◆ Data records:

◇ ◇ ◇ ◇

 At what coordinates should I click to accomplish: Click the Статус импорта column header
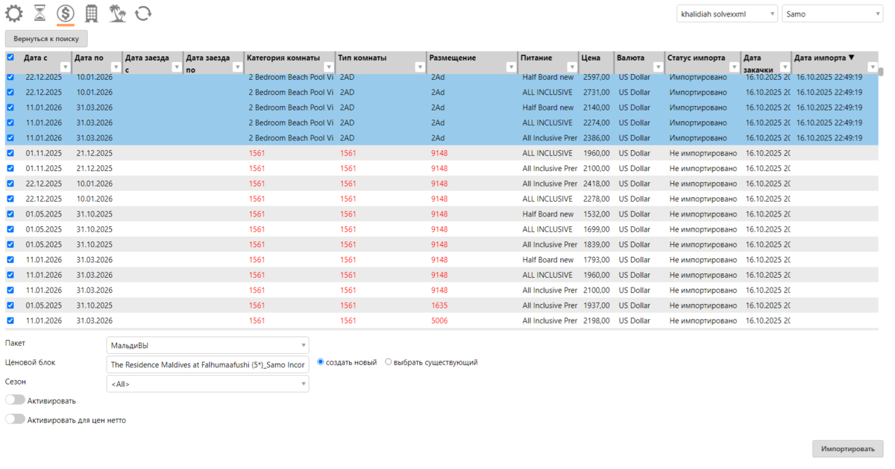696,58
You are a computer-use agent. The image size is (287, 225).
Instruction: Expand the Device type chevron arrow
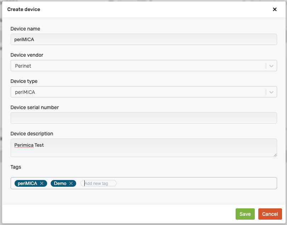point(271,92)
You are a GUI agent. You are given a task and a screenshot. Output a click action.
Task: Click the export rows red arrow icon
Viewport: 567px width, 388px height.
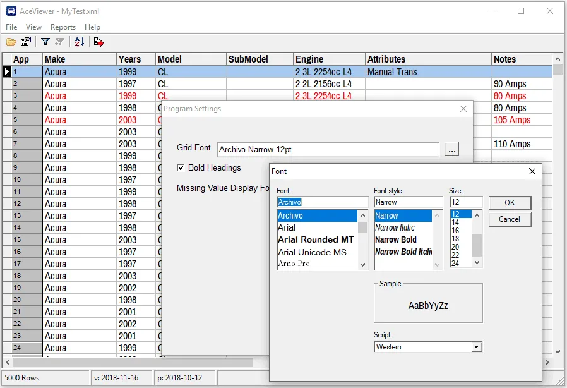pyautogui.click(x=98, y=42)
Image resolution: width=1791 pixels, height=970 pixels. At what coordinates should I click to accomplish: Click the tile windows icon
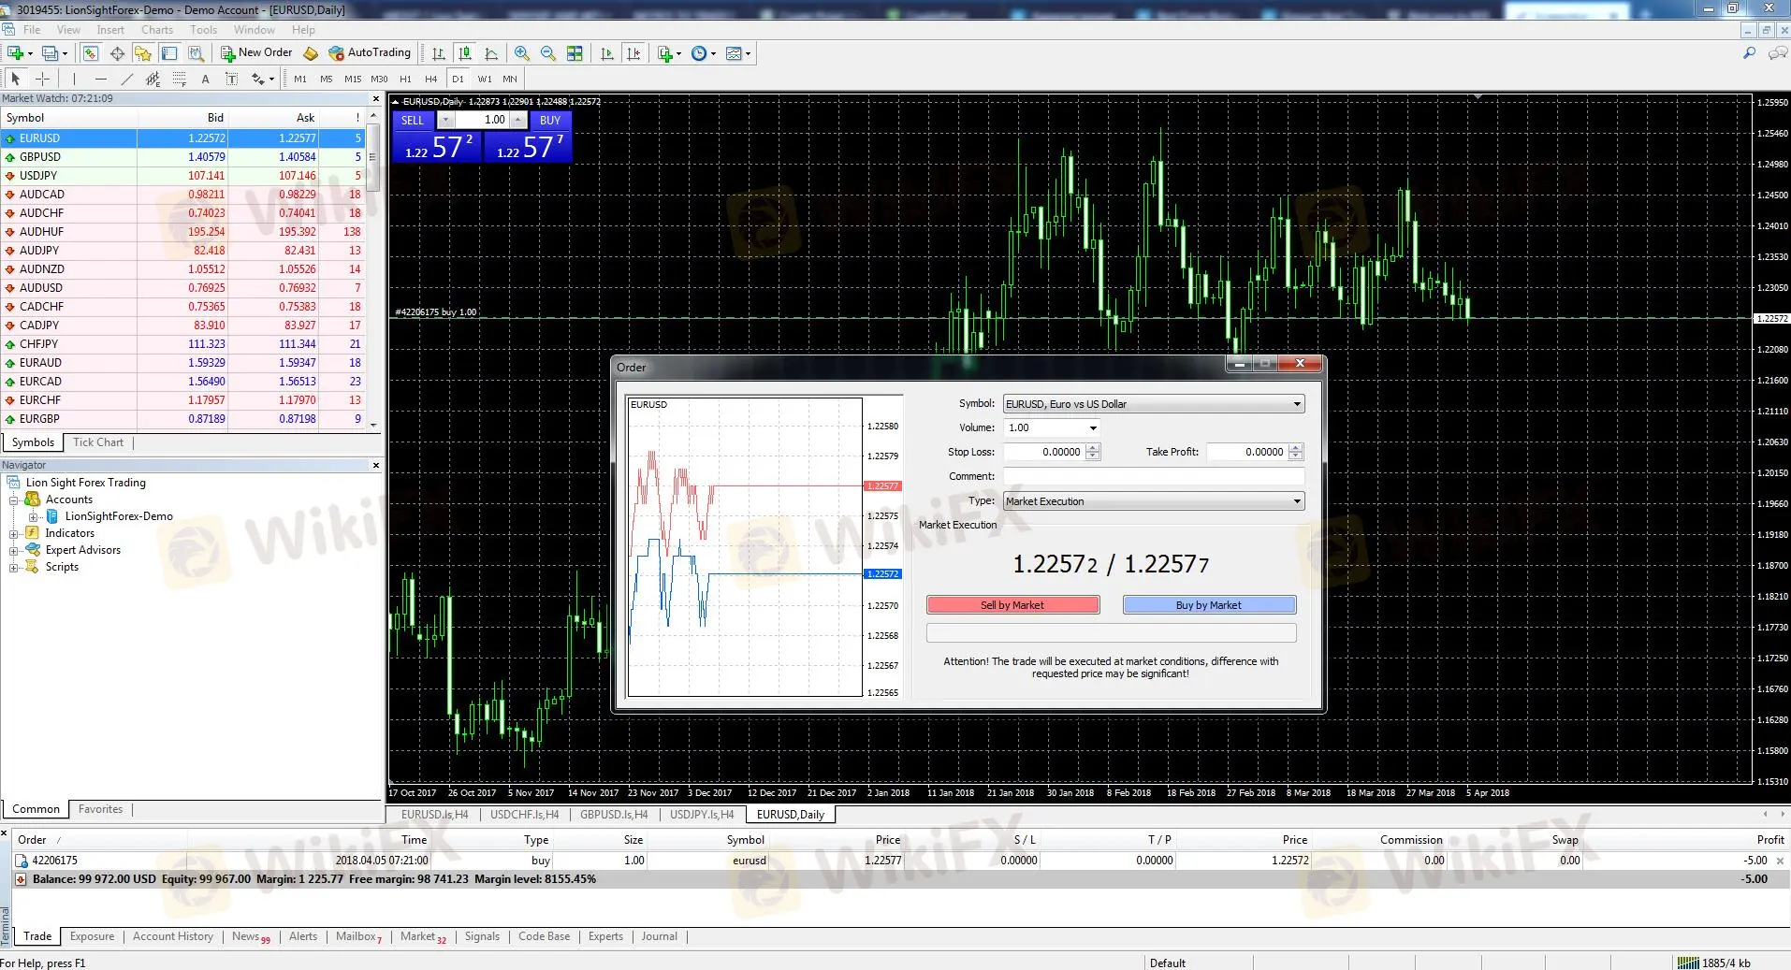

◇ ◇ ◇ ◇

◆ What the task asks:
Give every line of the records above again, exactly, and omit the pictures.

◆ Worked solution:
 At what coordinates should I click to accomplish: Click the Статус импорта column header
696,58
You are a computer-use agent. The image size is (287, 225).
Instruction: Expand the Device type chevron arrow
point(271,92)
You are a GUI agent. You are given a task and a screenshot. Output a click action.
Task: Click the export rows red arrow icon
Viewport: 567px width, 388px height.
pyautogui.click(x=98, y=42)
Image resolution: width=1791 pixels, height=970 pixels. At what coordinates should I click to accomplish: Click the tile windows icon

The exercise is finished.